# Collected data entries:
- - -

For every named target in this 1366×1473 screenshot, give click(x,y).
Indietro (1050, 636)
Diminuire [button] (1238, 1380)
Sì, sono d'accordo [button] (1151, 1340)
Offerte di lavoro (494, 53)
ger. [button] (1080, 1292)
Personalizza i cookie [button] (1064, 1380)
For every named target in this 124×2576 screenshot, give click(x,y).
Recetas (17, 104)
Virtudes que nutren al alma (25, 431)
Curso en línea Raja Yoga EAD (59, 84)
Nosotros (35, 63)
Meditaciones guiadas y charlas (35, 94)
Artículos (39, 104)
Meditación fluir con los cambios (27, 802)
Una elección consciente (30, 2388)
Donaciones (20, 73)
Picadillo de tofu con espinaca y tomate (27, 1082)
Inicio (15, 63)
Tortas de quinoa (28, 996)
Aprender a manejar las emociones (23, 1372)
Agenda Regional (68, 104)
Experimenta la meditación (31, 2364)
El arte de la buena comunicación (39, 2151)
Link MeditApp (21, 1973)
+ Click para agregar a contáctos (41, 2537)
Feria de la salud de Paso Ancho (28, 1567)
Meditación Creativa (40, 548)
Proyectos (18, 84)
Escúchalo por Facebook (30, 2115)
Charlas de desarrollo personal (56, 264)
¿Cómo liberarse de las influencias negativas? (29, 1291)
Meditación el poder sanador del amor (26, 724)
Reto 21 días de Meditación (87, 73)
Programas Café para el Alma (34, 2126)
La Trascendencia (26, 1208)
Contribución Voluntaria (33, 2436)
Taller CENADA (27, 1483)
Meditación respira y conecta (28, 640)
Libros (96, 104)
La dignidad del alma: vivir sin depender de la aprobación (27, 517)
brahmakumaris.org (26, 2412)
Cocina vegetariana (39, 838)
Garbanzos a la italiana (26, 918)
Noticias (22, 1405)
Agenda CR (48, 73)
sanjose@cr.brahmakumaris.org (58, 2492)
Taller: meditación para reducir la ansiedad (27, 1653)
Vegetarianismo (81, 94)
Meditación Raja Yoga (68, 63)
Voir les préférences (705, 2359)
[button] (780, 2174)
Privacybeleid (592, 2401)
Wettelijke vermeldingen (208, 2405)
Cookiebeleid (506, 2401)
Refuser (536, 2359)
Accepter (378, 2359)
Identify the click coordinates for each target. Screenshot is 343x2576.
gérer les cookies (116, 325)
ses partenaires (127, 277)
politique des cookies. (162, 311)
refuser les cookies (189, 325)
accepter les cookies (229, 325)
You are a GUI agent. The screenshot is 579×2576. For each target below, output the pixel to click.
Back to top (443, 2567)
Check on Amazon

- - -

# Problem to work on:
For this exercise, repeat exactly the lines of the data above from the one with "Inicio (15, 63)" down to the one with "Programas Café para el Alma (34, 2126)", both end lines included.

# Exercise result:
Inicio (15, 63)
Tortas de quinoa (28, 996)
Aprender a manejar las emociones (23, 1372)
Agenda Regional (68, 104)
Experimenta la meditación (31, 2364)
El arte de la buena comunicación (39, 2151)
Link MeditApp (21, 1973)
+ Click para agregar a contáctos (41, 2537)
Feria de la salud de Paso Ancho (28, 1567)
Meditación Creativa (40, 548)
Proyectos (18, 84)
Escúchalo por Facebook (30, 2115)
Charlas de desarrollo personal (56, 264)
¿Cómo liberarse de las influencias negativas? (29, 1291)
Meditación el poder sanador del amor (26, 724)
Reto 21 días de Meditación (87, 73)
Programas Café para el Alma (34, 2126)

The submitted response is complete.